WHAT IS REQUIRED: The line that contains "Pick start position 4 on the minimap" marks the end: retype the data below exactly from its first line through that line.

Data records
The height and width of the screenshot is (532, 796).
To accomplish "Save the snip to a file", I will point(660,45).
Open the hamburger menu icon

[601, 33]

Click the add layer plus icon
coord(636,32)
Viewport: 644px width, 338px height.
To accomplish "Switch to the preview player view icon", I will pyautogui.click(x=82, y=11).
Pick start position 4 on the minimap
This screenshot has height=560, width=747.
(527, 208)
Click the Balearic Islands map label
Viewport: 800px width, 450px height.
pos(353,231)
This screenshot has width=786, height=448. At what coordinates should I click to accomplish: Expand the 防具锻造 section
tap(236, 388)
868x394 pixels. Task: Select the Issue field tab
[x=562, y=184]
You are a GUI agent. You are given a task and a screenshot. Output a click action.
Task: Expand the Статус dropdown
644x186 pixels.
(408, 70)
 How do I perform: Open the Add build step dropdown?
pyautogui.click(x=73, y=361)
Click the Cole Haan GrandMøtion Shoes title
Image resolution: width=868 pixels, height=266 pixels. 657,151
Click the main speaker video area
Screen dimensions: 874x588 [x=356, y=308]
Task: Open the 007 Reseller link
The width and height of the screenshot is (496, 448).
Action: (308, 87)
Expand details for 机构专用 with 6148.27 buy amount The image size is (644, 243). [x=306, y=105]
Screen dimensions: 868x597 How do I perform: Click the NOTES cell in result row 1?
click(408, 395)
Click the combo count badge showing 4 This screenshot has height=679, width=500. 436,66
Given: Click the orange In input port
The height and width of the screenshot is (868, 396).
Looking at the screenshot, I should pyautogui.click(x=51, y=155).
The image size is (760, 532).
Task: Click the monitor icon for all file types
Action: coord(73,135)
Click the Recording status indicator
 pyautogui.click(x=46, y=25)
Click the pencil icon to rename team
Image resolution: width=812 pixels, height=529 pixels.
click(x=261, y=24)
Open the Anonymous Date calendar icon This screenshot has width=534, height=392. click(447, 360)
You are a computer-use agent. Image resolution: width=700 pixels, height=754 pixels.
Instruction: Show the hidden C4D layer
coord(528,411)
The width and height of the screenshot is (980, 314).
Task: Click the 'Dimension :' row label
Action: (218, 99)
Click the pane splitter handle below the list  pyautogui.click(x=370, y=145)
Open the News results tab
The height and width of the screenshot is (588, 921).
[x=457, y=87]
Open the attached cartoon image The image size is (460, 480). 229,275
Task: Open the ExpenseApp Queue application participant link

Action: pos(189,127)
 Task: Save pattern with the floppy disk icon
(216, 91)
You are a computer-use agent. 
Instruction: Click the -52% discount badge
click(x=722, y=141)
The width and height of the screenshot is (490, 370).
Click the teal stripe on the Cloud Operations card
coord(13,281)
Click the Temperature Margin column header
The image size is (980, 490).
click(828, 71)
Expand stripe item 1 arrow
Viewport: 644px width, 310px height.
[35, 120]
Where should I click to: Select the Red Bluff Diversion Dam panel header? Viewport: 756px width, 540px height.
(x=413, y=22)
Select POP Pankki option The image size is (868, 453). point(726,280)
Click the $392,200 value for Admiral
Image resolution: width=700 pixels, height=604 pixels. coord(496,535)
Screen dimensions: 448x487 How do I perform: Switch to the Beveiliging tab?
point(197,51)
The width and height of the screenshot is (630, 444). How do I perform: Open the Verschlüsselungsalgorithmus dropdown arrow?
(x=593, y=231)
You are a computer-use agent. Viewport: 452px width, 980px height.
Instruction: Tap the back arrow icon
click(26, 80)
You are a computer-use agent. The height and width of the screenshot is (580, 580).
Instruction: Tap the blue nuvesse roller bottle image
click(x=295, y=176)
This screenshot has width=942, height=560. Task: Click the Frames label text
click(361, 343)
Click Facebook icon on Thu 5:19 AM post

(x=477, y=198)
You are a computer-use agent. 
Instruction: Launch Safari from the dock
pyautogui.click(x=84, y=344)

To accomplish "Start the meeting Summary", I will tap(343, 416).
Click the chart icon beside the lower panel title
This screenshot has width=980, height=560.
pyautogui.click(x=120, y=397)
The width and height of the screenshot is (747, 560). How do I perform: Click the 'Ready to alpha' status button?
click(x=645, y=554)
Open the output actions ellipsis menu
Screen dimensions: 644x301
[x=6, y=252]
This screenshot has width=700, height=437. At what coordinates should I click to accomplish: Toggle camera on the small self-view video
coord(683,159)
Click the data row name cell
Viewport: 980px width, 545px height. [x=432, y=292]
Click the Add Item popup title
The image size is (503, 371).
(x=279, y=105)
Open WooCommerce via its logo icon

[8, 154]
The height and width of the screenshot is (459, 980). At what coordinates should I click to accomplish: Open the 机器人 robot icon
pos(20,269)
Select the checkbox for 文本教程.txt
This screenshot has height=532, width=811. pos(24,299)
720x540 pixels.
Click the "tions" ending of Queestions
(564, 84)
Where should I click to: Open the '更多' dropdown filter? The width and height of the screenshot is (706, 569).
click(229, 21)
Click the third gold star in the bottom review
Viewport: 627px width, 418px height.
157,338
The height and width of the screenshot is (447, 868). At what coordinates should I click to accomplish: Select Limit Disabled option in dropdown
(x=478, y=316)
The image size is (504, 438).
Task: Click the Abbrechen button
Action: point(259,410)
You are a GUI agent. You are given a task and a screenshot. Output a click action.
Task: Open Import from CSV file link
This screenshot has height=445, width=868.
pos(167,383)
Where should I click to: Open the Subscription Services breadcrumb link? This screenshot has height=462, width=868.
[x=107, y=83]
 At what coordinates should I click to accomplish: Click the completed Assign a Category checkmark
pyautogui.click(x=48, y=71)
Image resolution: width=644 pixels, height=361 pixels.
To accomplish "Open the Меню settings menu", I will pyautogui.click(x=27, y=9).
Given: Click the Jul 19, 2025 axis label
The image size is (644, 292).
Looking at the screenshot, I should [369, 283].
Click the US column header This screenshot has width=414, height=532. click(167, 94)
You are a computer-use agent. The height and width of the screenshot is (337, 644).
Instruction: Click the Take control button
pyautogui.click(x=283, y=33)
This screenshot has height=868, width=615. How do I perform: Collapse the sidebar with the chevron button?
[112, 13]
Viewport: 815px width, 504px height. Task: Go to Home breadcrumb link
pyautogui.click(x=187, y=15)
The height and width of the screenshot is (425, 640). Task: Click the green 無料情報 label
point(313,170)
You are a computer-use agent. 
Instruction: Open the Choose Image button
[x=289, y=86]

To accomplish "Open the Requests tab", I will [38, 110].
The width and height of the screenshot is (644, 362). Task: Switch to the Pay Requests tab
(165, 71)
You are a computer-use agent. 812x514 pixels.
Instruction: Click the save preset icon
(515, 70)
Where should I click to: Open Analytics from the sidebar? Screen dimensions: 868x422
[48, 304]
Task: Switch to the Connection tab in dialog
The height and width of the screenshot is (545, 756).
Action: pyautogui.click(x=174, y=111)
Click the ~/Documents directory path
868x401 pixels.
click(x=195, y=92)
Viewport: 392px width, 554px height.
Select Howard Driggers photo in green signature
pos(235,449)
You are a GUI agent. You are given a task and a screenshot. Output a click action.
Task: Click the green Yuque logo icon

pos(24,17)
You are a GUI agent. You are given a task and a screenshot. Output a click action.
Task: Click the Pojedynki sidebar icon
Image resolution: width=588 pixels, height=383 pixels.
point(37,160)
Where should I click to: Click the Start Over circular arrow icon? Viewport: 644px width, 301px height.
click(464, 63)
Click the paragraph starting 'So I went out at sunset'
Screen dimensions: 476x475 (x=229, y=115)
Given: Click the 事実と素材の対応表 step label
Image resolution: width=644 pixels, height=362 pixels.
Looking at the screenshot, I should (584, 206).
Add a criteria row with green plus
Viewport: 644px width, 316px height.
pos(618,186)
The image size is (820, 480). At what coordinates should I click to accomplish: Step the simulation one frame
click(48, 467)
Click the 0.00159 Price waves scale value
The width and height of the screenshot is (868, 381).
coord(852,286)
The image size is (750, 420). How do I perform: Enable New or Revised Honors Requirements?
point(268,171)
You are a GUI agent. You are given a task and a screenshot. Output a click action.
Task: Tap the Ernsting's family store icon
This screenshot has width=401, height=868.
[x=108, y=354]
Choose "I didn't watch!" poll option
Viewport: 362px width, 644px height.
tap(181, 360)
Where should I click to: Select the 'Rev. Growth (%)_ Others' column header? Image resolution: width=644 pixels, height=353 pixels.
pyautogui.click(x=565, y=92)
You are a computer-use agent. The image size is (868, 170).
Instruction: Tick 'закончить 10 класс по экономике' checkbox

EXPECTED ANSWER:
The height and width of the screenshot is (532, 796).
To accomplish "Save the snip to a file", I will point(660,45).
Open the hamburger menu icon

[601, 33]

Click the add layer plus icon
coord(636,32)
Viewport: 644px width, 338px height.
To accomplish "Switch to the preview player view icon", I will pyautogui.click(x=82, y=11).
Pick start position 4 on the minimap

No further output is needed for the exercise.